Problem ::
Which of the lines below mention the word "Politique"? Pull each one out.

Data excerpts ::
******

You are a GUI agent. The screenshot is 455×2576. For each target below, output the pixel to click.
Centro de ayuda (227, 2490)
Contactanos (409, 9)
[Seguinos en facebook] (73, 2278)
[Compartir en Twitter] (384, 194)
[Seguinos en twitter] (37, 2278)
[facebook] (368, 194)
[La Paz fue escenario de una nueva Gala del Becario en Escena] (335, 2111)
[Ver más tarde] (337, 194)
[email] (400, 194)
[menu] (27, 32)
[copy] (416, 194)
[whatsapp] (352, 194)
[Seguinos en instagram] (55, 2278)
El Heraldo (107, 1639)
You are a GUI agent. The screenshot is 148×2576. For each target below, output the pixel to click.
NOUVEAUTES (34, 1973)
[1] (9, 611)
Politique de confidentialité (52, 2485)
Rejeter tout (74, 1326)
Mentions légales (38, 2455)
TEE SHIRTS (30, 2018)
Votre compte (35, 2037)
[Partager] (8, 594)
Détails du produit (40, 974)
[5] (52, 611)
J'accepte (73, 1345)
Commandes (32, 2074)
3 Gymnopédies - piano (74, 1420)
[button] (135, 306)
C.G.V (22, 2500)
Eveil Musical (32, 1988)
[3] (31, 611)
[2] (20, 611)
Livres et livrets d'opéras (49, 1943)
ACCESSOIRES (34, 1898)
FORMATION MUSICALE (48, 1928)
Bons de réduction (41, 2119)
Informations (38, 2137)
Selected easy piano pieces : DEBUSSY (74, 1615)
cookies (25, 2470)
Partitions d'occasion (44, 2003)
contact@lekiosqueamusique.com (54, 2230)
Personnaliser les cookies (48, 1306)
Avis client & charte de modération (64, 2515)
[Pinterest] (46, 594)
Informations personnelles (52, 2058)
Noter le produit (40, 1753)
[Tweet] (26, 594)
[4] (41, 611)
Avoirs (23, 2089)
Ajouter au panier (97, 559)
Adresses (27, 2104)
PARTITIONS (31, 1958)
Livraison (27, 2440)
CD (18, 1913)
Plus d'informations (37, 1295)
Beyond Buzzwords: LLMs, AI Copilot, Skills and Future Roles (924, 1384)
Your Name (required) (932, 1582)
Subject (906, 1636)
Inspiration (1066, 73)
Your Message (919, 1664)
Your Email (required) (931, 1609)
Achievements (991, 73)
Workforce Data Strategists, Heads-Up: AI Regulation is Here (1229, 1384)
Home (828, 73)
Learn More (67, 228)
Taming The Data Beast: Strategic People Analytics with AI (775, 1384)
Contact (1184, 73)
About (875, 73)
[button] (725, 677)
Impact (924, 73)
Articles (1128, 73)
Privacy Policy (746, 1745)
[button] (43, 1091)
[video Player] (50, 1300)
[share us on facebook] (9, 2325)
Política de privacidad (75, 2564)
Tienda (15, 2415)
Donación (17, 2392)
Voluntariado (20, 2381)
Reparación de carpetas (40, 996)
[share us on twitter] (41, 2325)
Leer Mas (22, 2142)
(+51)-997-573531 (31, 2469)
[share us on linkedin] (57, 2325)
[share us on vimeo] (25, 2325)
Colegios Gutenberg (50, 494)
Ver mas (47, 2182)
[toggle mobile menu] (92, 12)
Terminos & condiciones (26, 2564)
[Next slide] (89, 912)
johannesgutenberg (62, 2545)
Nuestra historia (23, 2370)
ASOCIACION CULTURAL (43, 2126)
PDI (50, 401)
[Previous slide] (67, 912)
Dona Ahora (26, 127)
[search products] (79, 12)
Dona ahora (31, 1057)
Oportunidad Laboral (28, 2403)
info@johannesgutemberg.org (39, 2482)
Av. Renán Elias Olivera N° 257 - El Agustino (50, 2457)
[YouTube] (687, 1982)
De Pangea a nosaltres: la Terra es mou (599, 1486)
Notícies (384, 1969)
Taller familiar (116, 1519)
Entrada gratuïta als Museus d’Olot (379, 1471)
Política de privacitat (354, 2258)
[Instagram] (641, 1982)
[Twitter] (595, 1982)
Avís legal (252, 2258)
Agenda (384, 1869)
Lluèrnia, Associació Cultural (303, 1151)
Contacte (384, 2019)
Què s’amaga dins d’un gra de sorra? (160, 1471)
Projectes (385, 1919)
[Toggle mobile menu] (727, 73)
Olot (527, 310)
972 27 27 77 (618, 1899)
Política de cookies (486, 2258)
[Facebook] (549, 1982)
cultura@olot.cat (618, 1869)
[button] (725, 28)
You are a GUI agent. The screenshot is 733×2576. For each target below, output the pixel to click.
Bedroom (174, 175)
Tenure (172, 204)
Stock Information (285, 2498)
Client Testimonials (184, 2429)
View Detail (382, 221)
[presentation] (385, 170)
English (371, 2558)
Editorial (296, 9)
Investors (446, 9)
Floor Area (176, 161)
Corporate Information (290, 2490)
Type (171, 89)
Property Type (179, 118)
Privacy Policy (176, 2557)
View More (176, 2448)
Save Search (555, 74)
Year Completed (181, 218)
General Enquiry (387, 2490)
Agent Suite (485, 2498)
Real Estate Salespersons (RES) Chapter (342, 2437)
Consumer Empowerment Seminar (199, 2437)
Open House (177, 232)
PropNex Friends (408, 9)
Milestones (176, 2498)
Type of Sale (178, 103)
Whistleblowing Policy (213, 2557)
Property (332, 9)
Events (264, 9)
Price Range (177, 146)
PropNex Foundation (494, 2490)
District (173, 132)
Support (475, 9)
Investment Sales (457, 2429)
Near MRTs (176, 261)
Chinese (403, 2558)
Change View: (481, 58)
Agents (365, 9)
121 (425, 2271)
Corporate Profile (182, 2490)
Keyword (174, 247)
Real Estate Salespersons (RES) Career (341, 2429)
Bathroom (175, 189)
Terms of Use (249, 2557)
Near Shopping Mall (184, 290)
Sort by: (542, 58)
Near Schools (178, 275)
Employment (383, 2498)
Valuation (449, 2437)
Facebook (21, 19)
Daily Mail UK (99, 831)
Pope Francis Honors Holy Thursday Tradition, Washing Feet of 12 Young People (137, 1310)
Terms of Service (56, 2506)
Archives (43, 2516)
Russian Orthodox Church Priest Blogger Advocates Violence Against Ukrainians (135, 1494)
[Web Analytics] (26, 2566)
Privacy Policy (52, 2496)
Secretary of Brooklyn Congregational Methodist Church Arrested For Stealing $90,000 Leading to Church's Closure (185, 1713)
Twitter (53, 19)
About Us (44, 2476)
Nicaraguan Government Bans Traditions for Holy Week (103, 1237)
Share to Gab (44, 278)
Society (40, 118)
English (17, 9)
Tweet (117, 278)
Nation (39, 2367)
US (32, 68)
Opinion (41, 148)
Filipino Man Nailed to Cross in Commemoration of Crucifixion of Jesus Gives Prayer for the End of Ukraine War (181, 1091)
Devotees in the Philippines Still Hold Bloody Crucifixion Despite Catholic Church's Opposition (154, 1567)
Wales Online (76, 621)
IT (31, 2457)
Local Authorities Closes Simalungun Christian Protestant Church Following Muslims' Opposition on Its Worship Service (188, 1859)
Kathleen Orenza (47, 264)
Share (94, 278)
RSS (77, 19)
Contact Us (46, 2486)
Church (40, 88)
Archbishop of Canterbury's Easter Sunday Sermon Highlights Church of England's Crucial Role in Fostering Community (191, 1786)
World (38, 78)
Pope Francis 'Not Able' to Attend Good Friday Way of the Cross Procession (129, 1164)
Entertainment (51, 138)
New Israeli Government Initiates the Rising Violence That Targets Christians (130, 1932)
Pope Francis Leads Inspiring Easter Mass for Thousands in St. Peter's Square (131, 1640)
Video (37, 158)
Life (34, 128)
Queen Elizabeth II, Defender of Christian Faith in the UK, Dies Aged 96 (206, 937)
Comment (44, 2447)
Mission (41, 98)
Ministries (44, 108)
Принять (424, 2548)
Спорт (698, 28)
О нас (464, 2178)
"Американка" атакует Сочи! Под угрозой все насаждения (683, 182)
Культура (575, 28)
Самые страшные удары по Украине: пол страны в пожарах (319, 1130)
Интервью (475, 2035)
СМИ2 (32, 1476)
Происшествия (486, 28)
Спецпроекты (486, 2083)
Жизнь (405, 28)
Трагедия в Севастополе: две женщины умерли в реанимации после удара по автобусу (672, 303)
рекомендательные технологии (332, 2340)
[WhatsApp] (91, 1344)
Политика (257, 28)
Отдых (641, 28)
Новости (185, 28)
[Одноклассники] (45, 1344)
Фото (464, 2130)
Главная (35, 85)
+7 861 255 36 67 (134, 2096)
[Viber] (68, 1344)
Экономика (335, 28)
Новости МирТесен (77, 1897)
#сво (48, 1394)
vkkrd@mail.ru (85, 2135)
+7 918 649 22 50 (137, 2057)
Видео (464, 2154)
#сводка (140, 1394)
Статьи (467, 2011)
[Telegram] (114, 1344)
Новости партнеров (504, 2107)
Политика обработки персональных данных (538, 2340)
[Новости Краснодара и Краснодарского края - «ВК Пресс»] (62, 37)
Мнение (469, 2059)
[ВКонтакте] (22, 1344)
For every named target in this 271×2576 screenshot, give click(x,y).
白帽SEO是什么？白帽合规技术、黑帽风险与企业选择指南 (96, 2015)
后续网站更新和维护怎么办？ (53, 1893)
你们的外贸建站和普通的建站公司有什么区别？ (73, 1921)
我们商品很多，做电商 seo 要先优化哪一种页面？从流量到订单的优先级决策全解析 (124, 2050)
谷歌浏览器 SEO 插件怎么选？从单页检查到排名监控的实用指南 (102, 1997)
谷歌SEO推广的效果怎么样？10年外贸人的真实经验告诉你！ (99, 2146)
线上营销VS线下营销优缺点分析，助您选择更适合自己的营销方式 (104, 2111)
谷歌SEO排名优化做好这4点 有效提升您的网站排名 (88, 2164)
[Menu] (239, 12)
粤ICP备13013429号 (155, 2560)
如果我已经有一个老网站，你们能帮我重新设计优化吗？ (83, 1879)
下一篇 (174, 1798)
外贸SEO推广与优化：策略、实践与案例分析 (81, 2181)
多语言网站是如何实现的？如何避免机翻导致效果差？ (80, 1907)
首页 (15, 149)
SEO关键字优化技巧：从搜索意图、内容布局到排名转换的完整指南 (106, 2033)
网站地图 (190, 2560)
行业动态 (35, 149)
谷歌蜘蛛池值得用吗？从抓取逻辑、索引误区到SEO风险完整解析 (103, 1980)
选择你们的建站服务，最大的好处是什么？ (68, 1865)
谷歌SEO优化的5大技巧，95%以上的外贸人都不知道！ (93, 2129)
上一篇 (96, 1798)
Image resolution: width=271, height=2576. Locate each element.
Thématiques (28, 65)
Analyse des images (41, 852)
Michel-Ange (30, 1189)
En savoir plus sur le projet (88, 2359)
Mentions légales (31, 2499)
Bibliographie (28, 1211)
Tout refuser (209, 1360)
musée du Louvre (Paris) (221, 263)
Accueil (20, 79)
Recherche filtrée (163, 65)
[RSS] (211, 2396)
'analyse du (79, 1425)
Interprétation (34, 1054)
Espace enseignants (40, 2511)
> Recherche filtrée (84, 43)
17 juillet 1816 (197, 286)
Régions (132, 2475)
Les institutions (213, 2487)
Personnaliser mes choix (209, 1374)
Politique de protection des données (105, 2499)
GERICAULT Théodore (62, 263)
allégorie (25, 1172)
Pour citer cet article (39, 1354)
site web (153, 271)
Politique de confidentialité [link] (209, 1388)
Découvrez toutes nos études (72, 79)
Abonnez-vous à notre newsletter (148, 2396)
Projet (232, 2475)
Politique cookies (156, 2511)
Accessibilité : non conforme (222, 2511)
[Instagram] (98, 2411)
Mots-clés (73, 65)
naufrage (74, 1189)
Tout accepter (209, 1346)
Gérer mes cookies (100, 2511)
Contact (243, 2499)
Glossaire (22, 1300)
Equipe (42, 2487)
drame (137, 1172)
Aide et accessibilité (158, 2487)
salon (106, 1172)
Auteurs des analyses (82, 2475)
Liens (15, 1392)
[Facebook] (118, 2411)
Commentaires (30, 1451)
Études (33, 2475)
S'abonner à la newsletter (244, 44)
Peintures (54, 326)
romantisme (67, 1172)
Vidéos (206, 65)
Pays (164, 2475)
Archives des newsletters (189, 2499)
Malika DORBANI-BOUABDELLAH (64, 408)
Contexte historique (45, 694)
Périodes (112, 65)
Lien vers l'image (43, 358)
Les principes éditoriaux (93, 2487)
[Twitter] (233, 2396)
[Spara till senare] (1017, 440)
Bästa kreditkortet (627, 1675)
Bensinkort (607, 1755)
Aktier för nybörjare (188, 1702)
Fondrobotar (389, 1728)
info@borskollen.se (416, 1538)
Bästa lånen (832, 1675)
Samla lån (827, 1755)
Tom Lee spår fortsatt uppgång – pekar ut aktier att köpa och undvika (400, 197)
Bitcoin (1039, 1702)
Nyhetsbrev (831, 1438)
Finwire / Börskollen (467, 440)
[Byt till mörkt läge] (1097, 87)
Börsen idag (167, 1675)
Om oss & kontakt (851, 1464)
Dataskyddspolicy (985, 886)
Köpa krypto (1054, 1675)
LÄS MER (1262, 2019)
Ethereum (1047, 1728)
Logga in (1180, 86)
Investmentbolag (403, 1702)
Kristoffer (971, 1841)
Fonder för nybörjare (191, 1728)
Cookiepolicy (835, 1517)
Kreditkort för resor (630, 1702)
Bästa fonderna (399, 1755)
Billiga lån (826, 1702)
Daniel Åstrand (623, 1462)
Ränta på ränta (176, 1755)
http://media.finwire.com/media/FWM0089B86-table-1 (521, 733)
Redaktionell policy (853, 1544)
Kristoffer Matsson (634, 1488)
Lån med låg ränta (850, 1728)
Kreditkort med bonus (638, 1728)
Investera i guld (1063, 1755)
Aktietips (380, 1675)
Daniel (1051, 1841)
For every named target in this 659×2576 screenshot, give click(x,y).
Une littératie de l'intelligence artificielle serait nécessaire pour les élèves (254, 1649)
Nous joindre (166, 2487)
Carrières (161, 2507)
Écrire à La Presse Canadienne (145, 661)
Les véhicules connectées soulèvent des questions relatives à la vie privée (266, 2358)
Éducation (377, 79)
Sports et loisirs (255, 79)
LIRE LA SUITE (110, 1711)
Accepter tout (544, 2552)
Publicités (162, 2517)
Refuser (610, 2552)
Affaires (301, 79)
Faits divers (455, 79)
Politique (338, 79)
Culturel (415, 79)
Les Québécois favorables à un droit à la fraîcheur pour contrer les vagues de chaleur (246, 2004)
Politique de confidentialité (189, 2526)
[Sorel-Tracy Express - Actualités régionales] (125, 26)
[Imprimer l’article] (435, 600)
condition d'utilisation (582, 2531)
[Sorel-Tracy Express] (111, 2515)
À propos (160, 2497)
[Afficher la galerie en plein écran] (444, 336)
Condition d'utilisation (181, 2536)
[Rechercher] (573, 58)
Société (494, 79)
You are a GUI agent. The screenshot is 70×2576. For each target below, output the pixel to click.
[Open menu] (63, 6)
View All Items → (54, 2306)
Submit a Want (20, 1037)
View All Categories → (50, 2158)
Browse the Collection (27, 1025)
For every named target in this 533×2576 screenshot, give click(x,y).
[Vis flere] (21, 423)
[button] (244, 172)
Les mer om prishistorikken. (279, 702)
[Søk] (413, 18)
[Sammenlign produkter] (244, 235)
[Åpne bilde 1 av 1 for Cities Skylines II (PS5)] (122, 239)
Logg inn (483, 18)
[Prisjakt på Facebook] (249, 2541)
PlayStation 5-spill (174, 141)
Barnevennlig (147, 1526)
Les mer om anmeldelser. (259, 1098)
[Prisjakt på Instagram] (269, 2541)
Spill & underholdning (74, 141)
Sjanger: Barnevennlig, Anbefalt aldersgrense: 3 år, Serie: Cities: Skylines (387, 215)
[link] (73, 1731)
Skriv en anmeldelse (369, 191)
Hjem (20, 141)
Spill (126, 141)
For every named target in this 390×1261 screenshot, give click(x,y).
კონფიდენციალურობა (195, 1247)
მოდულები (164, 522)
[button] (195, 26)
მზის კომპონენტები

******

Exercise solution ::
Politique de confidentialité (52, 2485)
Politique de protection des données (105, 2499)
Politique de confidentialité [link] (209, 1388)
Politique cookies (156, 2511)
Politique (338, 79)
Politique de confidentialité (189, 2526)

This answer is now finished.